Передача закончилась, Нина Ивановна пришла в себя и огляделась вокруг изумленно. Как будто вернулась из другого мира. Как будто в этом оказалась впервые.
Ее окружило множество вещей: больших, мелких, крохотных, разнообразных. Буфет, стол, утюг. На буфете – флакончики, баночки, часы-будильник, стопка писем от дочери. На подоконнике – горшки с цветами, чашка недопитого чая, градусник в картонном футляре…
Вдруг белый легкий платок отделился сам собой от нагроможденного на диванчике белья. Нина Ивановна вскрикнула. Он падал. Самостоятельное движение вещи ее напугало.
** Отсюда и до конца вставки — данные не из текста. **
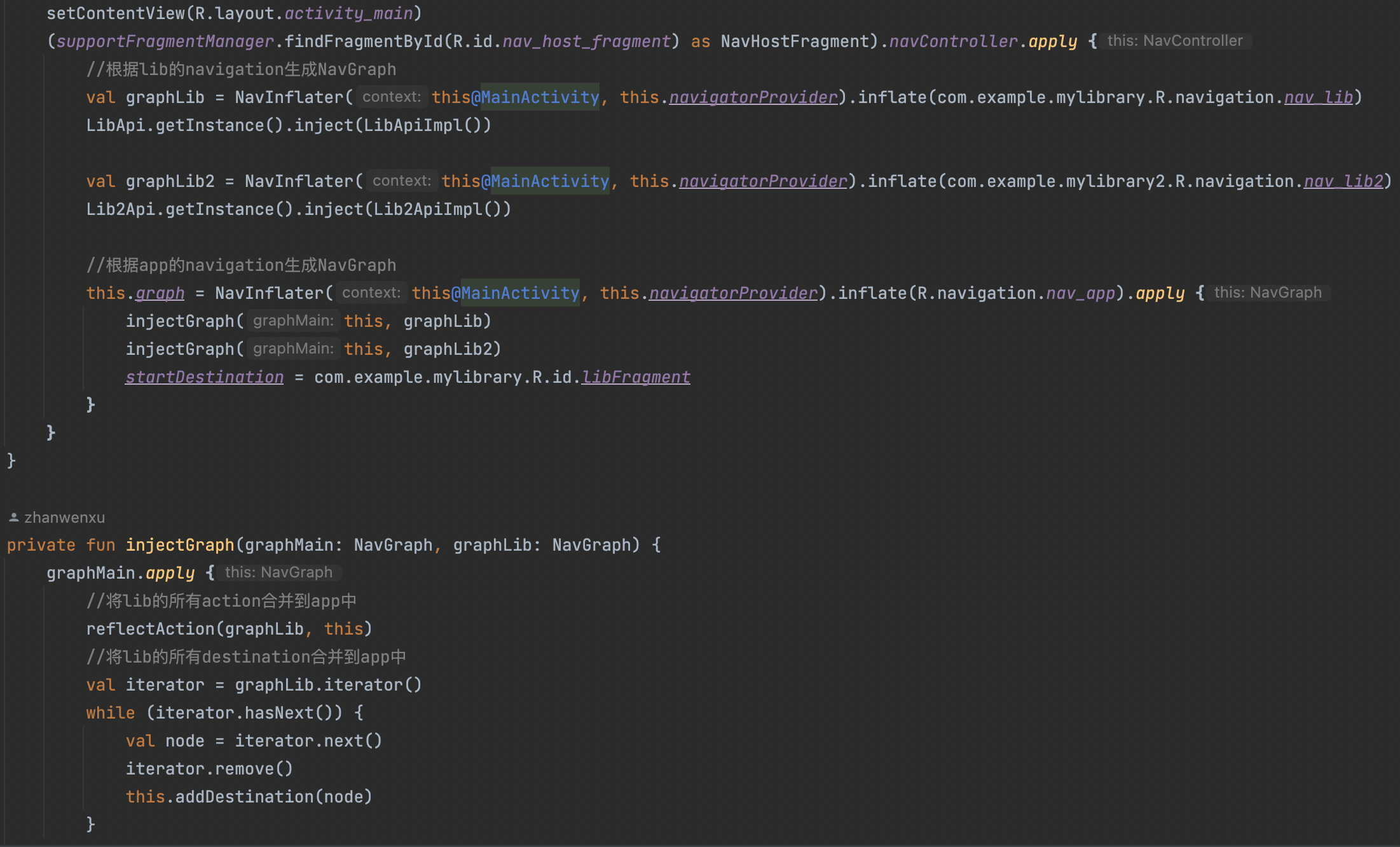Click supportFragmentManager in findFragmentById line
This screenshot has height=847, width=1400.
pos(164,41)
Она посмотрела на чашку, на флакончики, на утюг и даже на буфет так, будто и они могли двинуться, как живые.
В конце концов, Нина Ивановна своими глазами видела, как это делается.
Со страху она постучала в стену к соседке.
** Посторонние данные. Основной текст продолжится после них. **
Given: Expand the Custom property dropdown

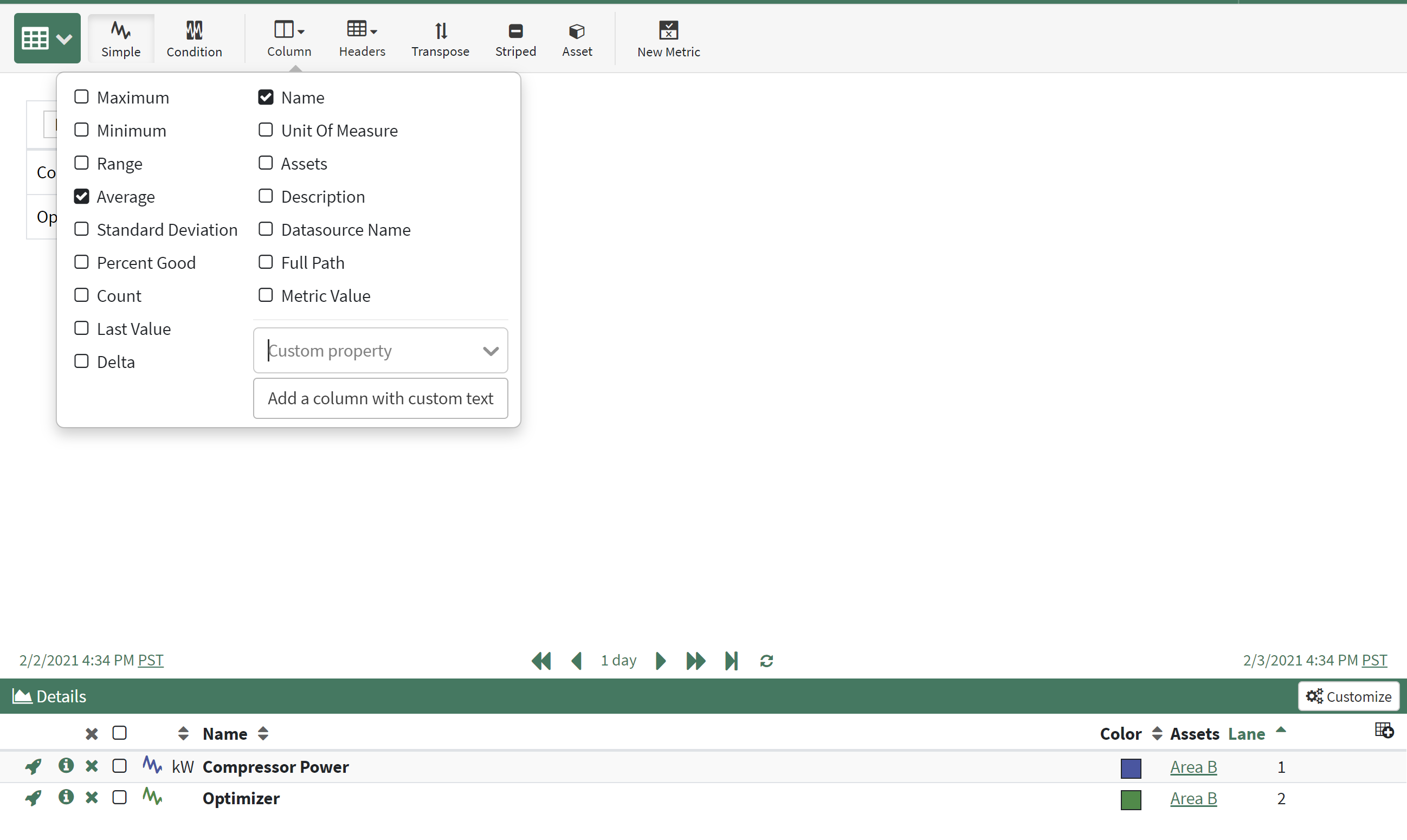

Через несколько минут Нина Ивановна сидела у нее в гостях, рассказывала, сколько в этом году наварила варенья, и как будто уже не помнила об искусстве мультипликации.
Утром она пошла в сберкассу и сняла со счета "похоронные" деньги.
С собой Нина Ивановна взяла банку смородинового варенья и несколько крупных яблок антоновки, твердых и душистых. Собрала заплечный мешок, с которым еще покойный муж ездил на пригородном за грибами.
Оделась потеплее, ключ отдала соседке и велела присматривать.
Холодильник отключила на всякий случай.
Проблема заключалась в музыке.
Он прислушивался к тому, что передавали по радио, к тому, что жужжало в наушниках у подростков, к обрывкам мелодий из динамиков в переходах и у киосков. К себе прислушивался. Глухо.
Работа ерундовая – минута рекламного ролика. Но без музыки он не знал, что и как делать. Музыка должна была зазвучать. Не та, которая потом зазвучит в фильме, а – внутренняя. Для него вначале всегда был звук.
В одиночестве он бродил по городу. Он нуждался в деньгах. Следовало плюнуть на музыку и сделать как-нибудь. Но как-нибудь было страшно.
Он даже стены дома красил под музыку. Даже штакетник на даче. Он сидел в кафе, пил чай, грелся. Слух был так напряжен, что он слышал в гуле голосов шепот испуганной чем-то парочки за дальним столиком.